Cheltenham Design Festival

Author: Andy Hartwell

In April Cheltenham housed its very first Design Festival. Spread over three days the programme showcased influential figures from the design industry. Set with a Friday day ticket I prepared myself in a sponge like manner, to be inspired. Talks covered all design disciplines, with speakers from an impressive line up of creative backgrounds.

I’d signed up for four talks throughout the day (with a convenient 1 hour lunch break for afternoon tea!). Simon Kavanagh gave us an insight into The KaosPilots, a school positioned half way between a business and a design school. Their values are based on risk-taking and they pride their programme on being in the real world with an aim to bring out “positive social change through personal growth”. Students present their big idea and lecturers support them (no matter how crazy they are). Extraordinary achievements included the Baisikeli idea where a student shipped Danish scrapped bicycles to Tanzania where they’re repaired/rebuilt and sold, with all profit forming the foundation for the creation of a sustainable bicycle industry in Africa. He asked us what our big idea was, I couldn’t quite answer.
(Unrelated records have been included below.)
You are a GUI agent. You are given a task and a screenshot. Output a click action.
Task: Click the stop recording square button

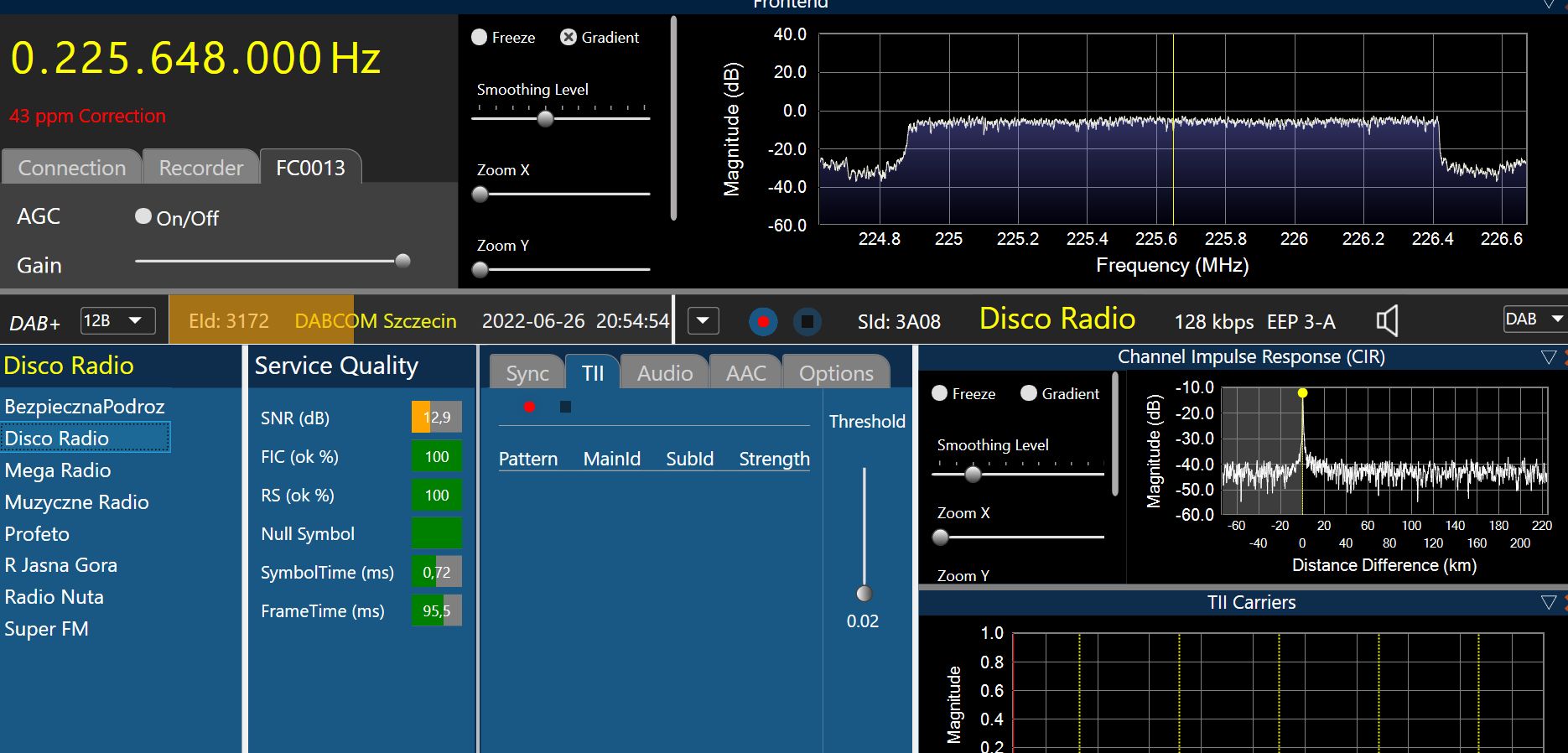click(807, 322)
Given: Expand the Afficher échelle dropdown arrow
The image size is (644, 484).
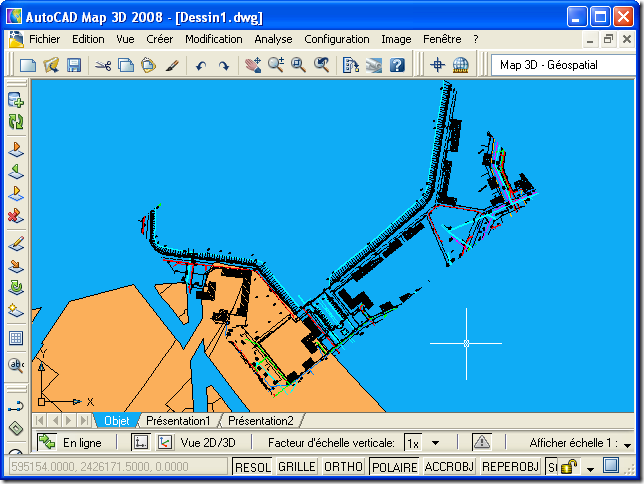Looking at the screenshot, I should 627,443.
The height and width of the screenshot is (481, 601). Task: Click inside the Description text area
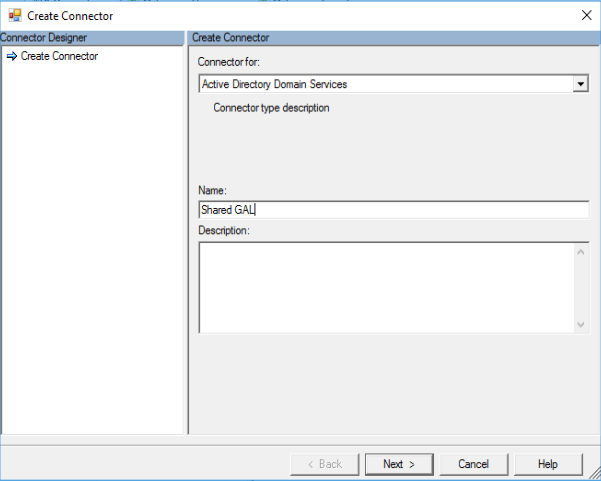click(385, 287)
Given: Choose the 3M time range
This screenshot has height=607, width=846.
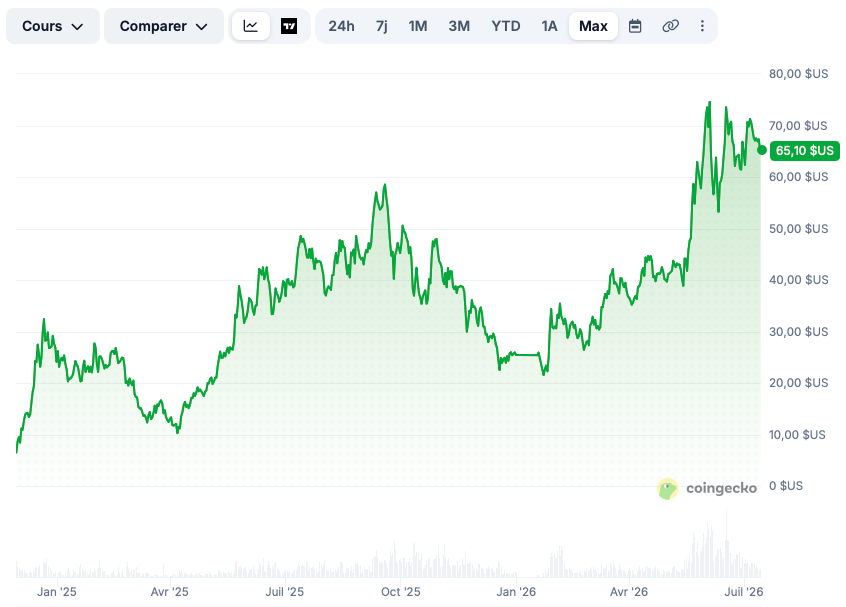Looking at the screenshot, I should [x=459, y=26].
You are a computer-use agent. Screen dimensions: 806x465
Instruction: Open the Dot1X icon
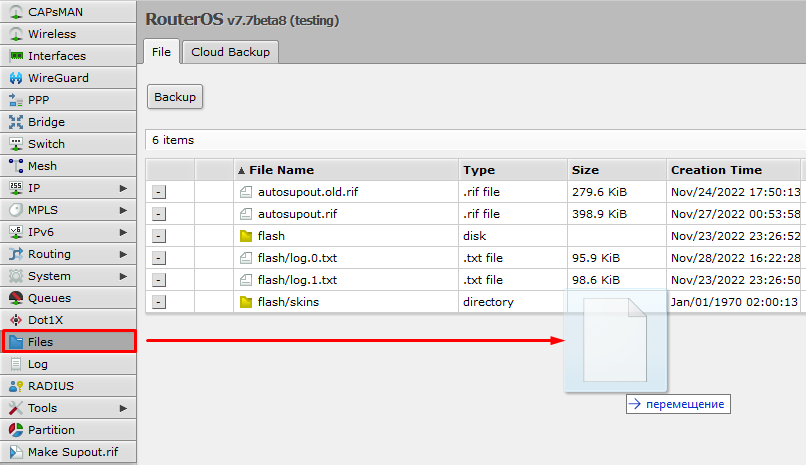[x=16, y=320]
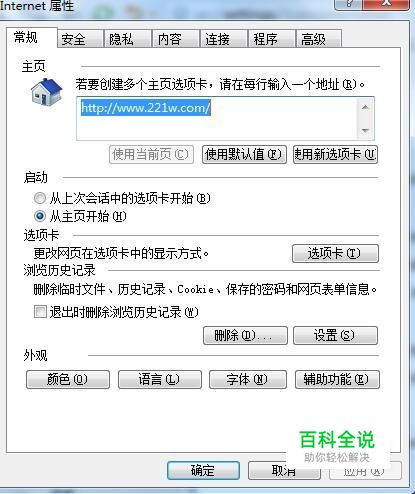415x494 pixels.
Task: Confirm with the 确定 button
Action: click(x=203, y=470)
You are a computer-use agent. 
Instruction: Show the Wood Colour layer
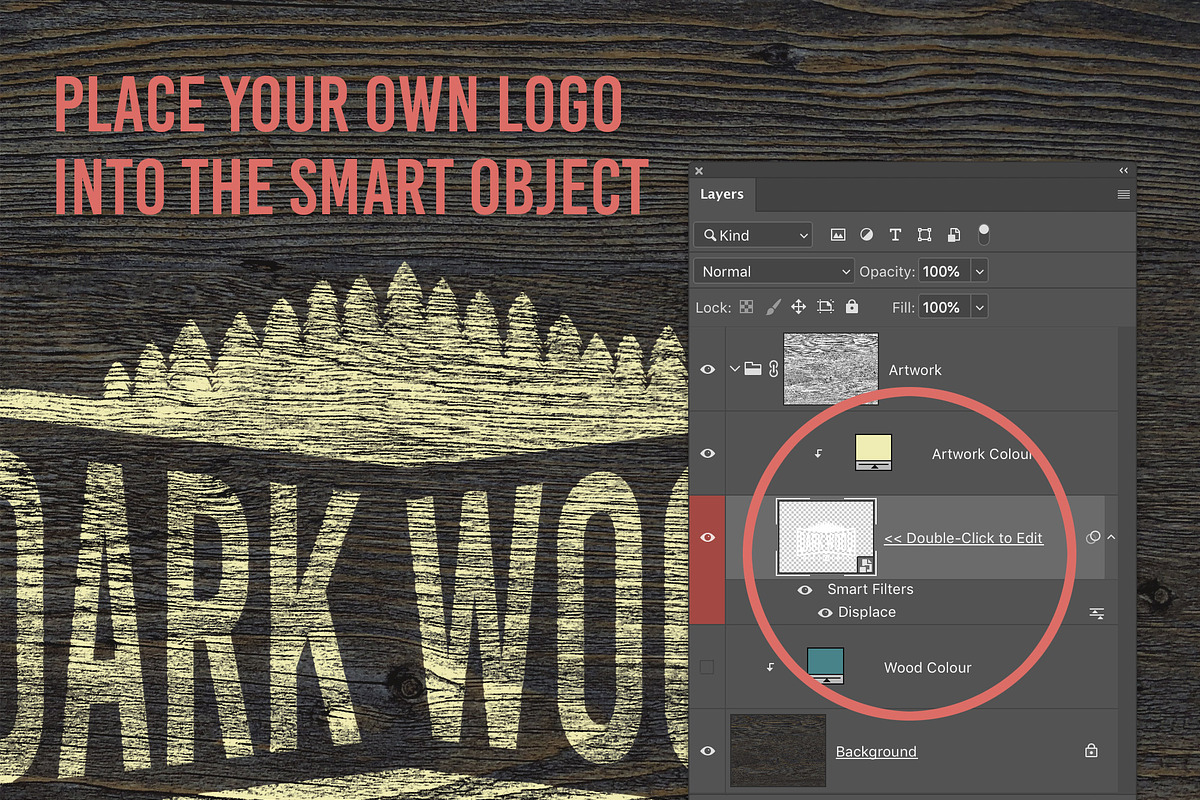tap(708, 667)
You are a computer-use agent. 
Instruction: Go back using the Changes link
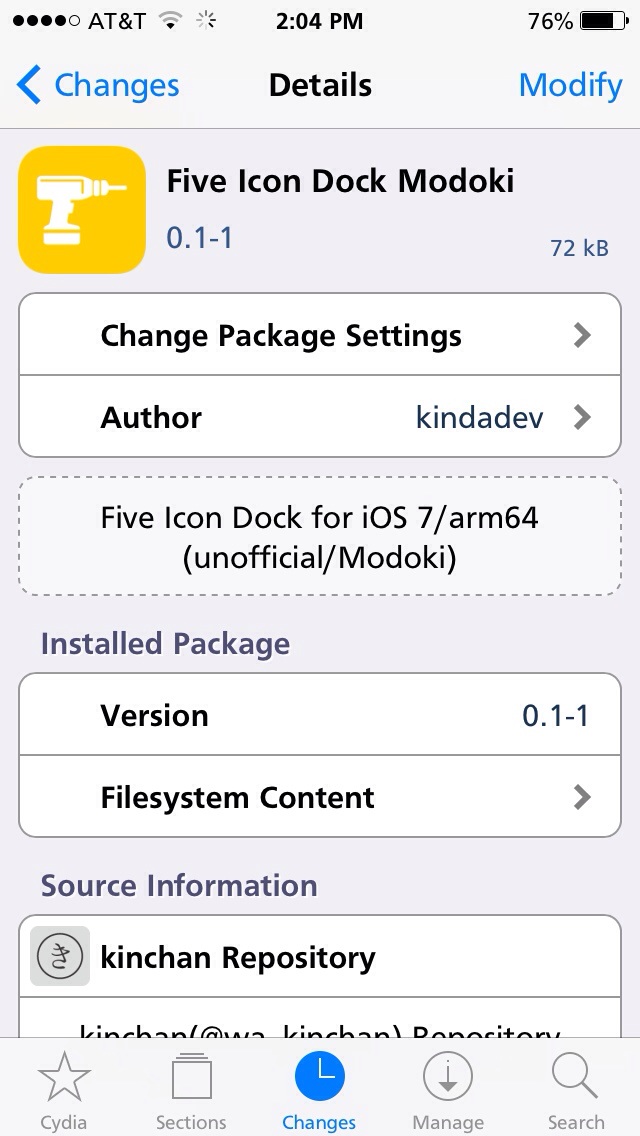pyautogui.click(x=97, y=86)
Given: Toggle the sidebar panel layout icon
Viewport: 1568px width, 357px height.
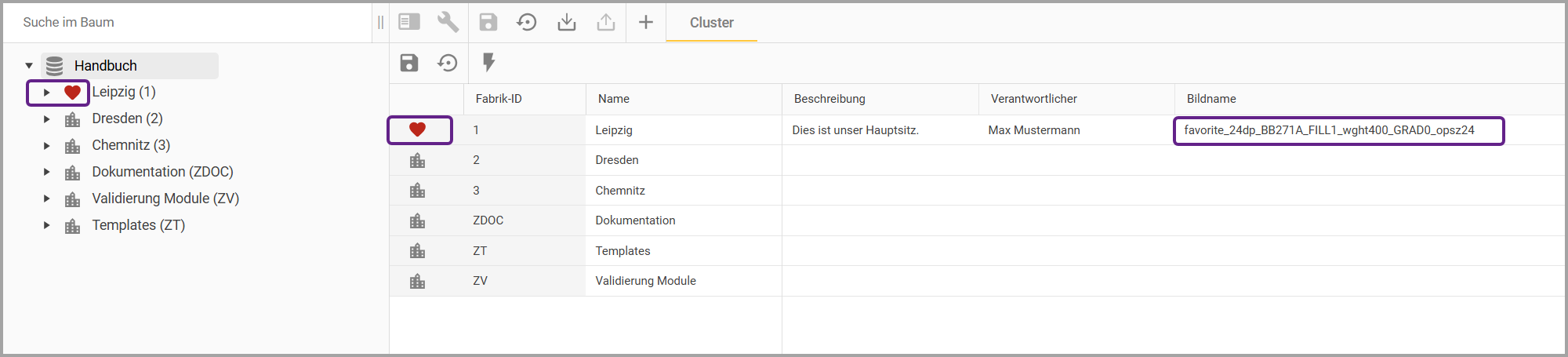Looking at the screenshot, I should click(409, 22).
But the prospect of one idea transforming somebody’s life was quite powerful and it reminded me that as a designer, we all have the potential to shape lives.

Image credit - Peter Stanners

Not as design led as I’d expected, it became clear the event was about all aspects of creativity. It delved into processes, responsibilities, and innovation, it made us question our roles and what we can do with them. Design is just a small part of that collaboration. I also learnt, that it was okay not to understand what’s going on all of the time! Nick Jankel, a life and leadership coach discussed chaos and where progress is concerned – it pays off to go deeper into the rabbit hole, for better results.

Each speaker had a different story, a different perspective but the one thing that remained consistent was the vision. Creative thinking affects our daily lives and also ensures the development of our future. From Simon Waterfall discussing the Sat Nav sucker marks on windscreens (that dramatically increased car crime in a matter of weeks), to Steve Haggarty explaining the cultural shifts in Chinese markets with youth culture and brands.

I think it was safe to say I left feeling exhausted, but truly inspired. It’s quite exciting to think that with perseverance, the right tools and platform – what one individual, or collaboration are capable of.